*AVAILABLE DATA*.
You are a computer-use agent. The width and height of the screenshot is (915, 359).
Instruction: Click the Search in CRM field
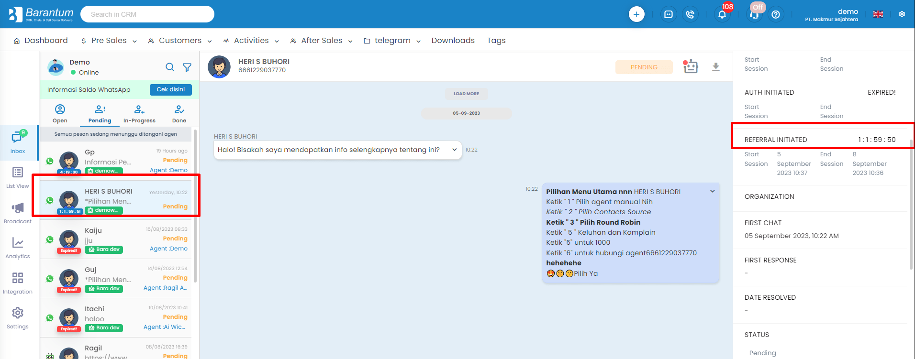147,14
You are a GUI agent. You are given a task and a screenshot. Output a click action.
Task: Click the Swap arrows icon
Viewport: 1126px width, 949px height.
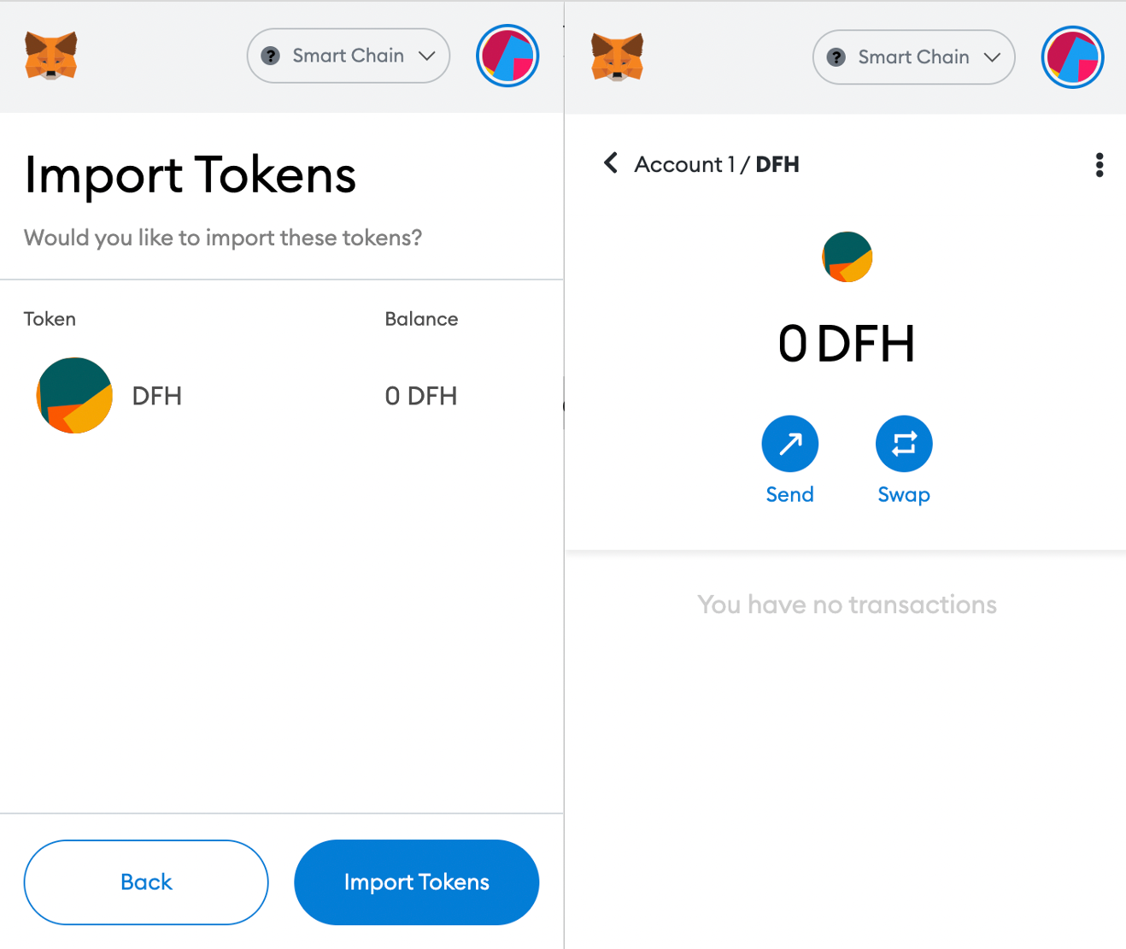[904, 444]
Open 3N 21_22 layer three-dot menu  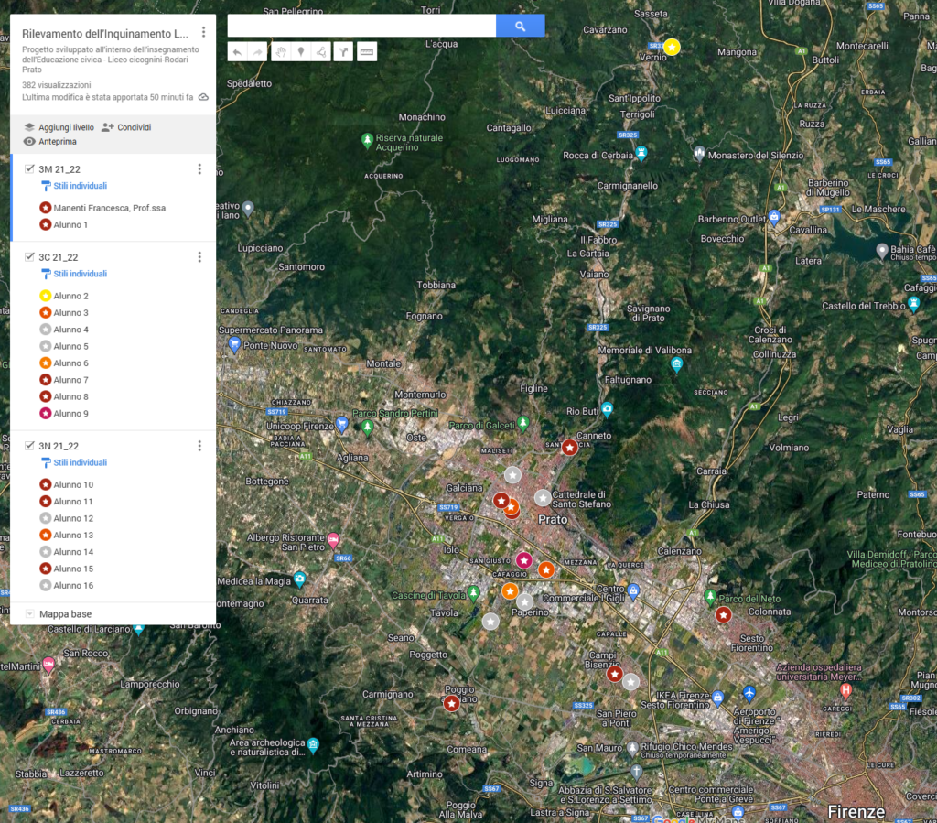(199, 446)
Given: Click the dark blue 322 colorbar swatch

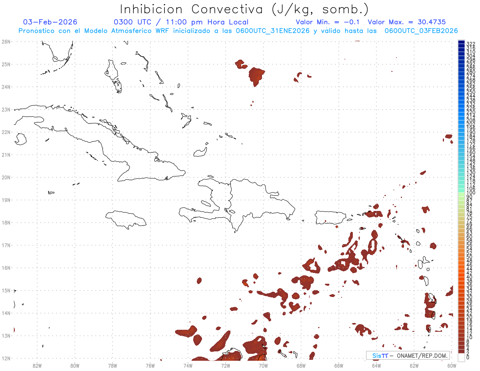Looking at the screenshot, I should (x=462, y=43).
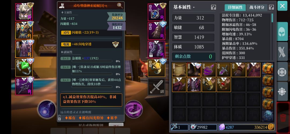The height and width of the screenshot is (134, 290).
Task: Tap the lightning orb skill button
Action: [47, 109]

*TASK STATEMENT*.
Show the lines above that have the word "agent".

*SOLUTION FOR THIS TASK*.
You are a computer-use agent. The width and height of the screenshot is (915, 359).
You are a GUI agent. You are given a task and a screenshot. Output a click action.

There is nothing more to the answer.